La gota que colma el vaso
—Mira, Laia, es que no sé qué hacer. Me acuerdo al principio, cuando íbamos al monte los fines de semana, a Collserola, al Tibidabo, qué manera de correr entre los árboles, qué energía, trepando por los senderos que picaban hacia lo alto. Era para verlo, él siempre el primero, abriendo camino. Y ahora, ya ves. Se pasa el día durmiendo en el sofá, parece un trapo viejo, o en una butaca pegada al radiador. No puedo llevarlo a ninguna parte. Si lo saco a pasear por la playa, a los cinco minutos da pena verlo, con la lengua fuera y los ojos llenos de lágrimas, que casi tengo que traérmelo en brazos. —Junta las manos con vehemencia, las separa, las agita como si estuviera espantando una mosca—. Y mejor no hablar de irnos de casa y que se quede él solo. Si salimos tres días, ya estamos llamando a tu tía para que se acerque a echarle un vistazo, a comprobar que todo está bien, que tiene comida. Y esto, lo último, collons! Esto ya, mira, Laia, esto ya es la gota que colma el vaso. Vas por el pasillo y pisas un charco, y a fregar otra vez, a limpiarlo todo, o de repente se ahoga, empieza a toser y vomita en la alfombra, o en la colcha de la cama, y venga a poner lavadoras.
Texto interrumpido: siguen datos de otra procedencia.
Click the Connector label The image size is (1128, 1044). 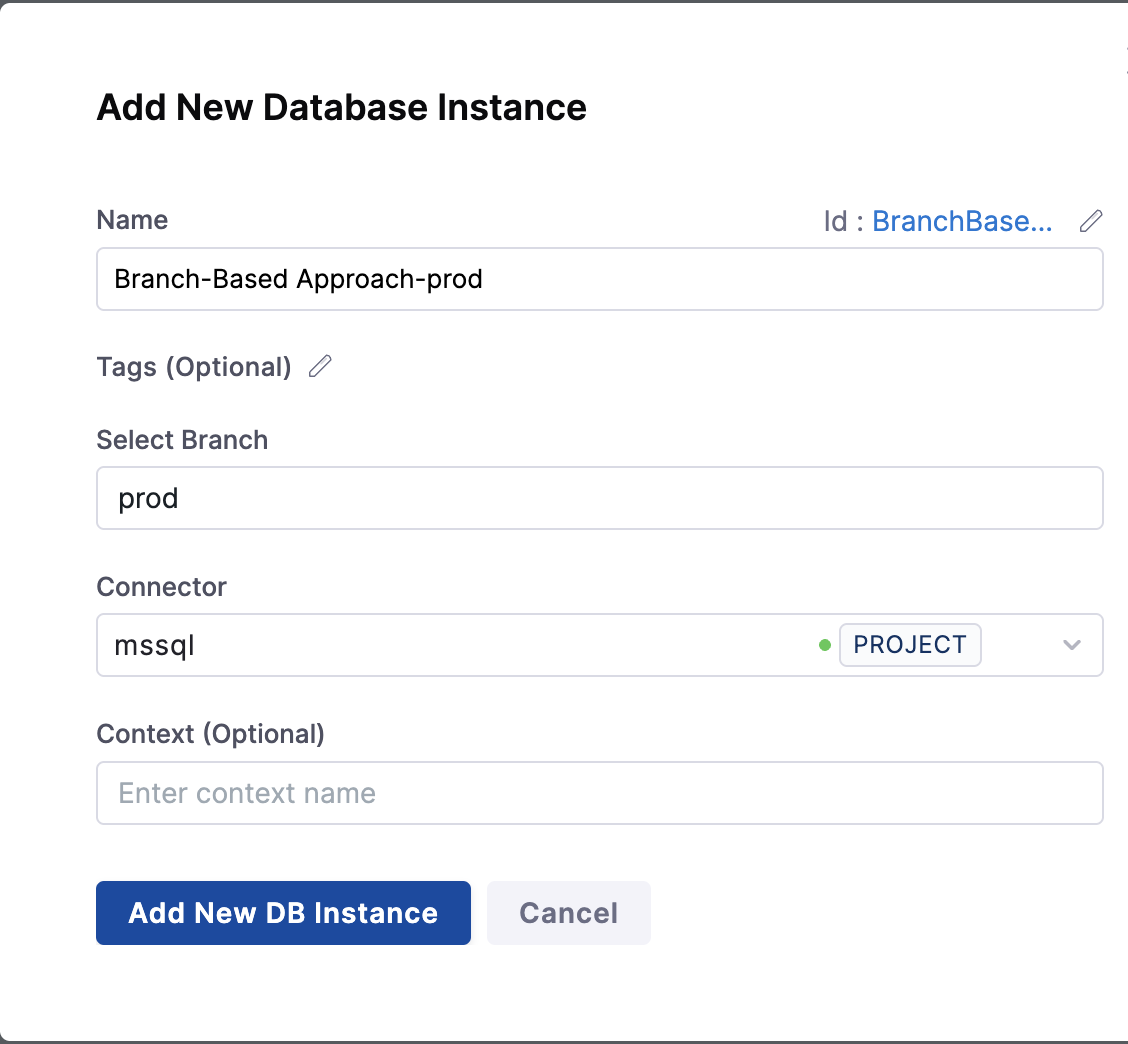(x=161, y=587)
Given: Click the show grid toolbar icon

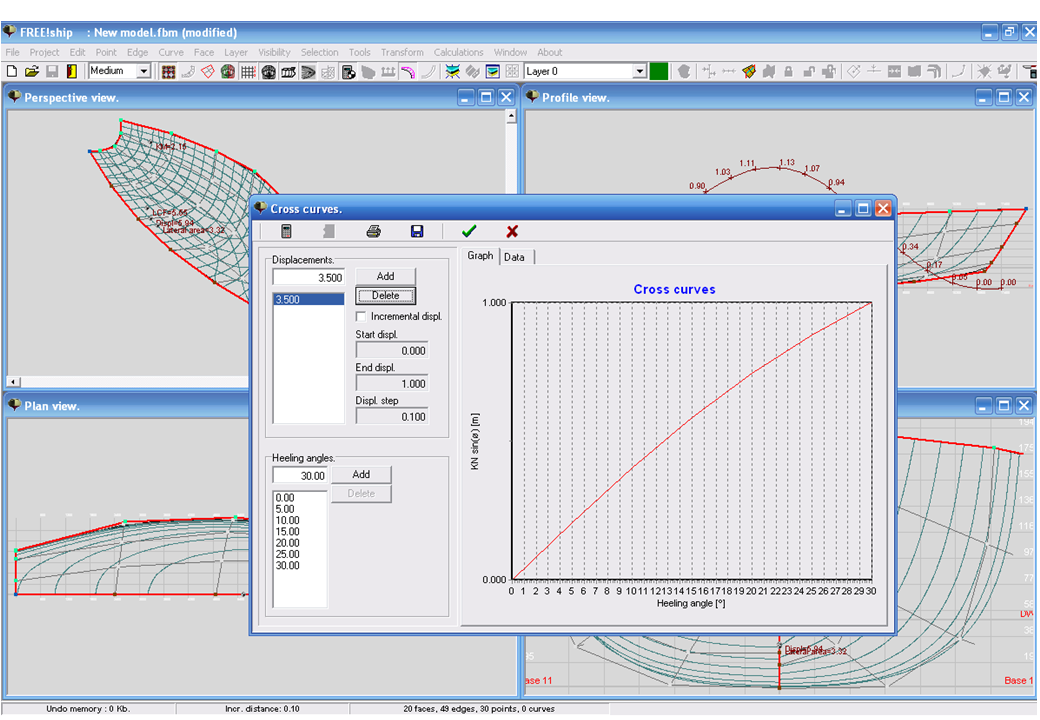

De un tiempo a esta parte todo son preocupaciones. Hay que ir detrás de él constantemente. Se mea en la entrada, en cualquier parte, o deja por ahí escondida alguna sorpresa, como el día que se hizo sus cosas debajo de la mesa, y ¡puf!, ¡cómo olía!, cuando estuvieron aquí el Quim y la Maite, quina vergonya! Y así todos los días. Cuando no se asfixia, te despierta aullando a las tantas de la madrugada.
»Yo es que no puedo más, Laia. ¿Qué quieres que haga? Esto a mí me supera. Mira, le damos la pastilla y que descanse, el pobre. Es lo mejor para todos, lo más humano… O lo llevamos al campo, lejos, como si nos fuéramos de excursión, al Montseny, a la Garrocha, y lo dejamos a sus anchas, que corra si quiere, o que se tumbe a la bartola. Lo dejamos en libertad, él solo, y que sea lo que Dios quiera.
Hay un silencio.
—Caray, Oriol… —Laia traga saliva. No sabe muy bien qué decir—. Que no és un gos, el senyor Nicolau, que és el teu pare.
Oriol se enciende un cigarrillo, el tercero en poco tiempo.
—Entonces, ¿qué? Mejor lo llevamos al campo, ¿no?
Olvido
Mi hermana chillaba todas las noches como si la estuvieran ahogando. Chillaba y pataleaba en la cama y no me dejaba dormir. Cuando mi madre entraba en el cuarto, yo me escurría entre las sábanas mientras mi hermana tosía y tosía, e intentaba recuperar el aliento. Ahora mi madre tiene alzhéimer y está en una residencia. Los fines de semana paso las tardes con ella. Le hablo de mi vida, a veces de mi hermana. Entonces ella se crispa como si le hubiera clavado una aguja. Se vuelve hacia mí y me observa con sus ojillos grisáceos.
—Olvido, hija mía —me dice, muy seria, con voz temblorosa—. Tú nunca tuviste una hermana.